• Your objective
Where the line containing "Where should I click to: Focus" appears in the entries below, begin there and output every line through the last, exactly, minus the pictures.

• Given data
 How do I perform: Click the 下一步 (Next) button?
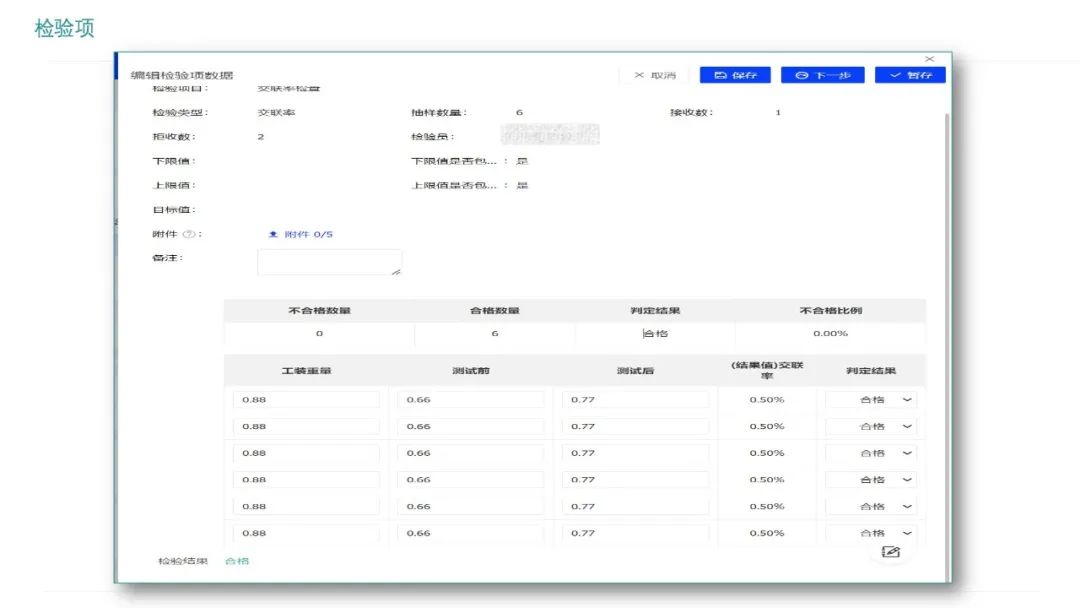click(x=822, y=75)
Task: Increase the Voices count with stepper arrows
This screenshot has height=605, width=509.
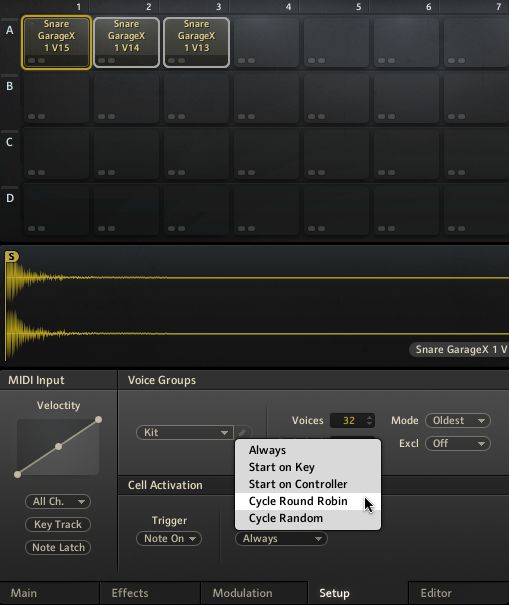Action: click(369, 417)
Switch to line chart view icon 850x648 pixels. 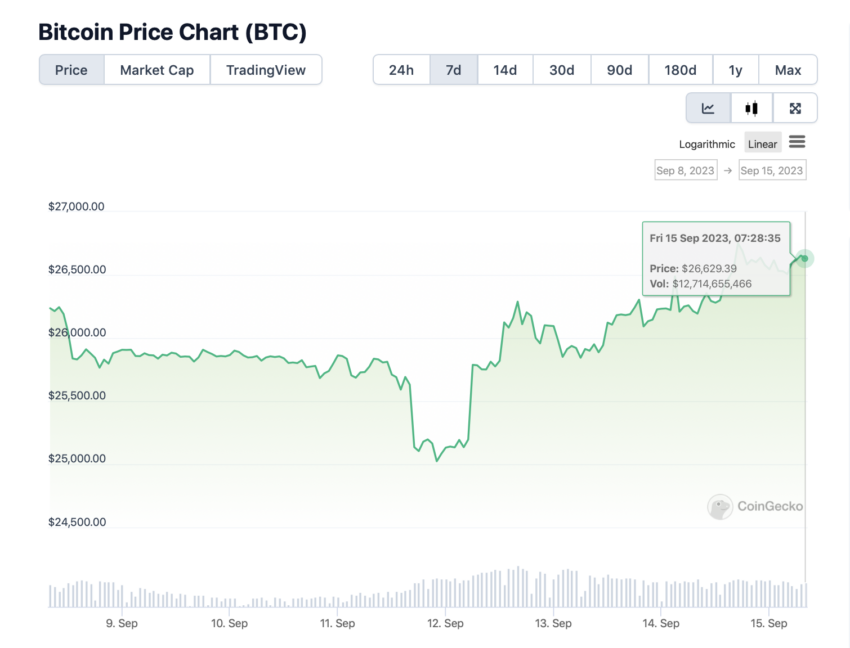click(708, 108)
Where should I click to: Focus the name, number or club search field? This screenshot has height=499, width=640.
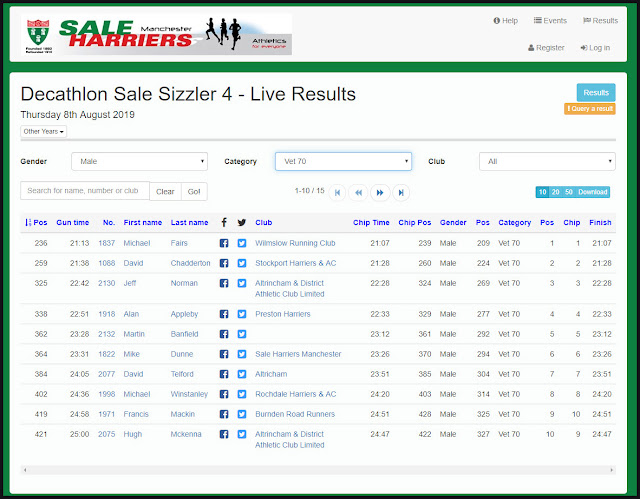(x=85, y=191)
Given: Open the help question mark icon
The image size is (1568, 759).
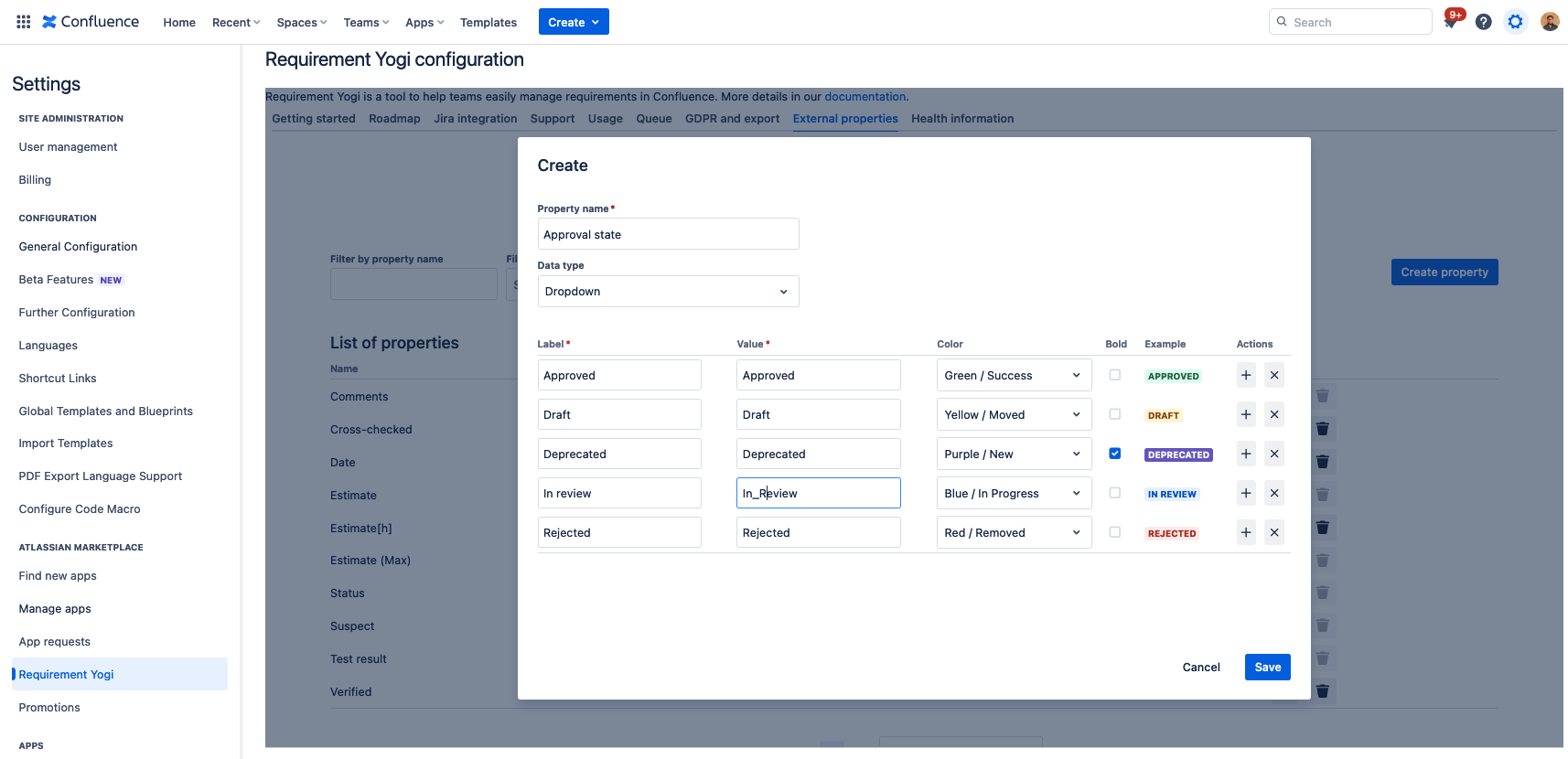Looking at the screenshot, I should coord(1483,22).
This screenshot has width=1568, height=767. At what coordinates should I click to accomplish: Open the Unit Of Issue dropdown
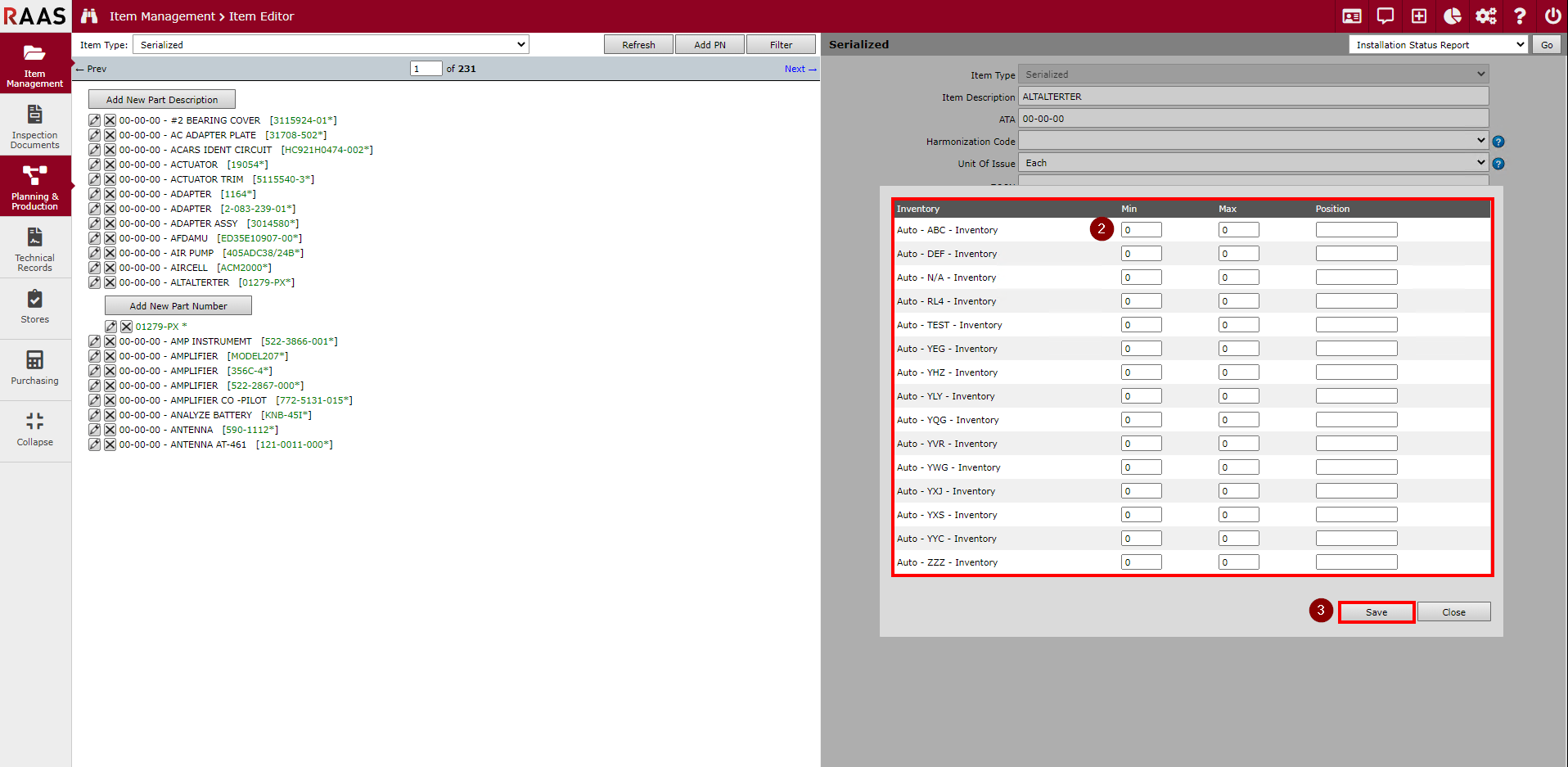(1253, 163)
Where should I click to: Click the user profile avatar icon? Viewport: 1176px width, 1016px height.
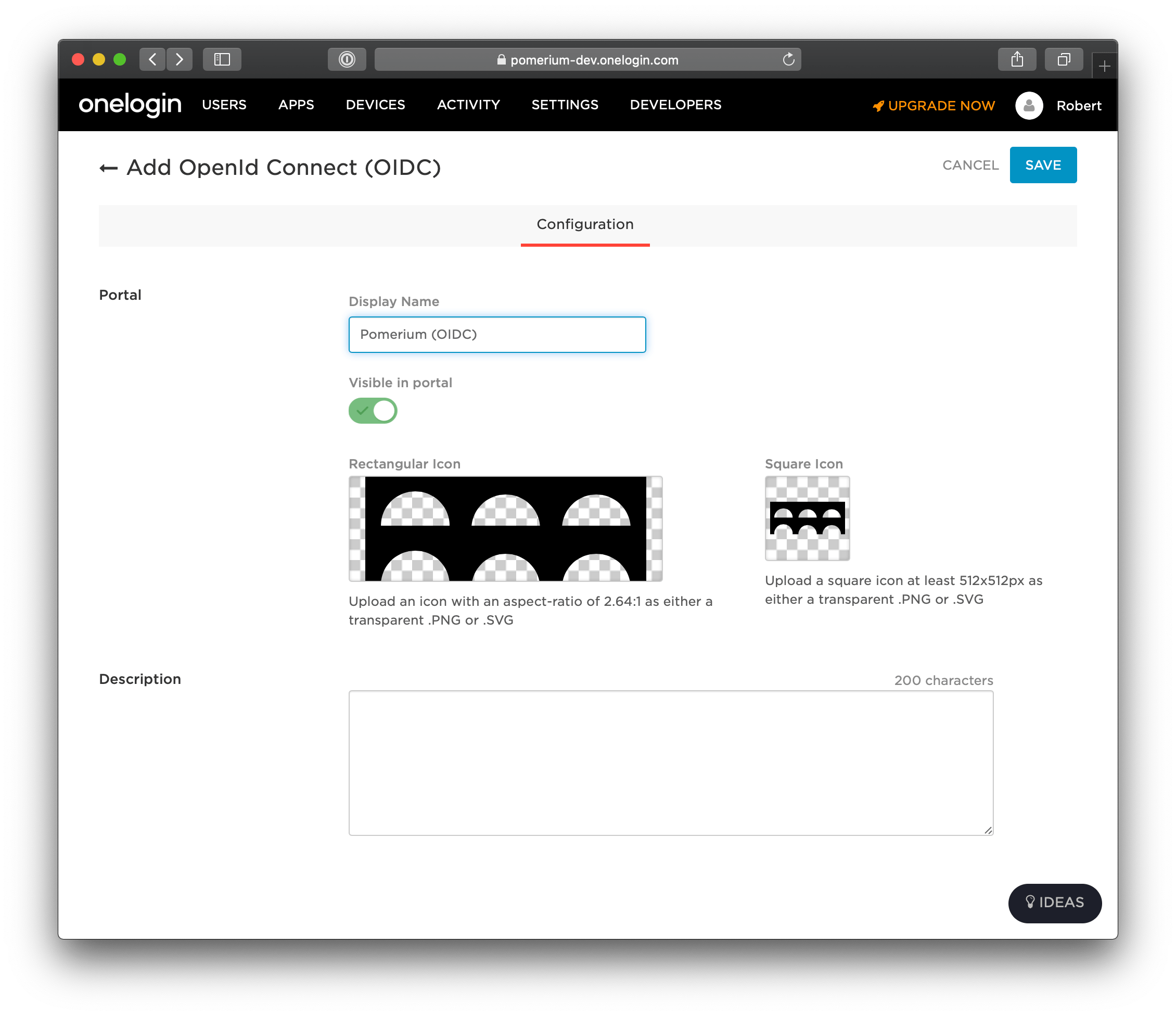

• Problem solution
Where should I click to: Focus the name, number or club search field? This screenshot has height=499, width=640.
(x=85, y=191)
Given: Open the help question mark icon
The image size is (1568, 759).
Looking at the screenshot, I should coord(1483,22).
This screenshot has width=1568, height=767. At what coordinates should I click to accomplish: Open the Unit Of Issue dropdown
(1253, 163)
Where should I click to: Click the user profile avatar icon? Viewport: 1176px width, 1016px height.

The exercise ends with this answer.